> **Exercise requirements**: Reproduce the ChIP-Seq guide in full, word for word.

> **Selected passage**:
-=-=-
ChIP-Seq

Table Of Contents

  1. Measuring Enrichment Prior to Library Prep
  2. Control
  3. Read Redundancy

1.  Measuring Enrichment Prior to Library Prep

Test your antibody and sample prep before making a library. We recommend that the enrichment ratio \( {{C^+/I^+}\over{C^-/I^-}} \ge 10 \). Where \( C^+ \) is ChIP at positive control, \( I^+ \) is input at positive control, \( C^- \) is ChIP at negative control, and \( I^- \) is input at negative control.

To do this, you need at least two primer pairs, a positive control (+) and a negative control (-) which you measure on the ChIP and input samples using Q RT-PCR. See the figure to the right.

2.  Control

We strongly recommend that you sequence an \textcolor{red}{input} library for each condition. Note that in the figure, the input track has a strong peak at the same place as the ChIP peak. The strength of inputs peaks or bias is dependent on the state of the cells as well as chromatin preparation conditions.

3.  Read Redundancy

Like most Illumina library preps, ChIP-Seq libraries usually require a number of rounds of PCR. PCR creates copies of DNA fragments which are statistically dependant on each other. During data analysis it is important to reduce dependant fragments to a single fragment when possible. This can reduce the read count dramatically for some libraries. However duplicate fragments can also be produced in ways that are statistically independant and so can be left in during the analysis, if the analysis is able to identify which is which.

Usually DNA is fragmented by sonication for ChIP-Seq libraries which produces largely random breakage. So in regions with low coverage, duplicated reads are more likely to come from PCR copies. As the coverage gets deeper, the chance that a duplicated read is from an independent fragment increases, though only if the library has sufficient complexity. In enriched areas, i.e., peaks, it is quite possible to see duplicate reads that are independant.
-=-=-
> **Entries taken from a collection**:
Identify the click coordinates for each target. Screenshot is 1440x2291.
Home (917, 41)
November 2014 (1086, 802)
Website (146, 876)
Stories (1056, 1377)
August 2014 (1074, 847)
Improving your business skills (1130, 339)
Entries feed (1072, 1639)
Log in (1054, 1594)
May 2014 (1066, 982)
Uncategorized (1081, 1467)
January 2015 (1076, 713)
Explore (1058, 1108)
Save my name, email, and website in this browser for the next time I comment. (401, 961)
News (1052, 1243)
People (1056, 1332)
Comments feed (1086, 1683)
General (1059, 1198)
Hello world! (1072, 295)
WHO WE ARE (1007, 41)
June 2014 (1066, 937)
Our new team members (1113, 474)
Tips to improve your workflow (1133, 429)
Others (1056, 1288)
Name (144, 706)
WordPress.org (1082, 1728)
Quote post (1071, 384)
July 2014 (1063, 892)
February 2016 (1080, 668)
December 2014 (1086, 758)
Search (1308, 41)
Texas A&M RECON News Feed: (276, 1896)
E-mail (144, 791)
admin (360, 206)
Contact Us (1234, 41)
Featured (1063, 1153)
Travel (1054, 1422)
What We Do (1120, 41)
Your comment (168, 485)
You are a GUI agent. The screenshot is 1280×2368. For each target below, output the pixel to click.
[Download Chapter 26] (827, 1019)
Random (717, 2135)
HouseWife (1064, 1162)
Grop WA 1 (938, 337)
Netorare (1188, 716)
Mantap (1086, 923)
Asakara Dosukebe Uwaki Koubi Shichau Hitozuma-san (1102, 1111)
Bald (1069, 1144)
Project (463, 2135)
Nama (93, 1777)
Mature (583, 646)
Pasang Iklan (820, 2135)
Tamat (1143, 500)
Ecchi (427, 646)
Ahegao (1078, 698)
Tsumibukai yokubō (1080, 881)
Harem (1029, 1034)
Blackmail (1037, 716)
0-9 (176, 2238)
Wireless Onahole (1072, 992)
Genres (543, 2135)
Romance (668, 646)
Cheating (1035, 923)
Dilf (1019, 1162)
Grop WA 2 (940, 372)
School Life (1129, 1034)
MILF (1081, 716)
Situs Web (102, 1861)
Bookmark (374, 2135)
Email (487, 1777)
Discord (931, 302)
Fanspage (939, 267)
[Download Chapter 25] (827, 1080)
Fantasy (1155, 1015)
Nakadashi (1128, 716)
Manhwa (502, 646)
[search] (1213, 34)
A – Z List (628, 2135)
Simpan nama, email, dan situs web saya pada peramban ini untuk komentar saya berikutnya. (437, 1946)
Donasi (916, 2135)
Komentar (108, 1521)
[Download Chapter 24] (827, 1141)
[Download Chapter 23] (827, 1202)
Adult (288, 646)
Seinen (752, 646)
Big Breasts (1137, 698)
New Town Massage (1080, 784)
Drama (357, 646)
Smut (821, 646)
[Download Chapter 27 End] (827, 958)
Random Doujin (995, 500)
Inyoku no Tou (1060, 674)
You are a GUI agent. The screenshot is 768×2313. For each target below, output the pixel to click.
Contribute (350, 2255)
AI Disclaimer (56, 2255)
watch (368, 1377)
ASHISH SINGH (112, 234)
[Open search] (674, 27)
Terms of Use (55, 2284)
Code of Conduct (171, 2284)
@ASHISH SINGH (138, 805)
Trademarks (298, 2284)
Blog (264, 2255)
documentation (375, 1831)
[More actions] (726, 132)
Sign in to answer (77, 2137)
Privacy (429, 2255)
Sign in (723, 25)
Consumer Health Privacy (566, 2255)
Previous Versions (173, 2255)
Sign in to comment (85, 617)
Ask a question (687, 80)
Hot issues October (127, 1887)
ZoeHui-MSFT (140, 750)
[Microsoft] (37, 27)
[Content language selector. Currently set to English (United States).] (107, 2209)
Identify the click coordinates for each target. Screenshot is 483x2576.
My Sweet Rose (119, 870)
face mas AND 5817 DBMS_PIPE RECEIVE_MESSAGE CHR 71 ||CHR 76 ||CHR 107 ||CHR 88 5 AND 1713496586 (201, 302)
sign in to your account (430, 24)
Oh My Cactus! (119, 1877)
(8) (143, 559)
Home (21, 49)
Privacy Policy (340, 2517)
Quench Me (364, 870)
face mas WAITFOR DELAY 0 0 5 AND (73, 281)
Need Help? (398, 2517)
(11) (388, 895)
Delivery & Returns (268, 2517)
-=-=-
> **Output of the task**:
ChIP-Seq

Table Of Contents

  1. Measuring Enrichment Prior to Library Prep
  2. Control
  3. Read Redundancy

1.  Measuring Enrichment Prior to Library Prep

Test your antibody and sample prep before making a library. We recommend that the enrichment ratio \( {{C^+/I^+}\over{C^-/I^-}} \ge 10 \). Where \( C^+ \) is ChIP at positive control, \( I^+ \) is input at positive control, \( C^- \) is ChIP at negative control, and \( I^- \) is input at negative control.

To do this, you need at least two primer pairs, a positive control (+) and a negative control (-) which you measure on the ChIP and input samples using Q RT-PCR. See the figure to the right.

2.  Control

We strongly recommend that you sequence an \textcolor{red}{input} library for each condition. Note that in the figure, the input track has a strong peak at the same place as the ChIP peak. The strength of inputs peaks or bias is dependent on the state of the cells as well as chromatin preparation conditions.

3.  Read Redundancy

Like most Illumina library preps, ChIP-Seq libraries usually require a number of rounds of PCR. PCR creates copies of DNA fragments which are statistically dependant on each other. During data analysis it is important to reduce dependant fragments to a single fragment when possible. This can reduce the read count dramatically for some libraries. However duplicate fragments can also be produced in ways that are statistically independant and so can be left in during the analysis, if the analysis is able to identify which is which.

Usually DNA is fragmented by sonication for ChIP-Seq libraries which produces largely random breakage. So in regions with low coverage, duplicated reads are more likely to come from PCR copies. As the coverage gets deeper, the chance that a duplicated read is from an independent fragment increases, though only if the library has sufficient complexity. In enriched areas, i.e., peaks, it is quite possible to see duplicate reads that are independant.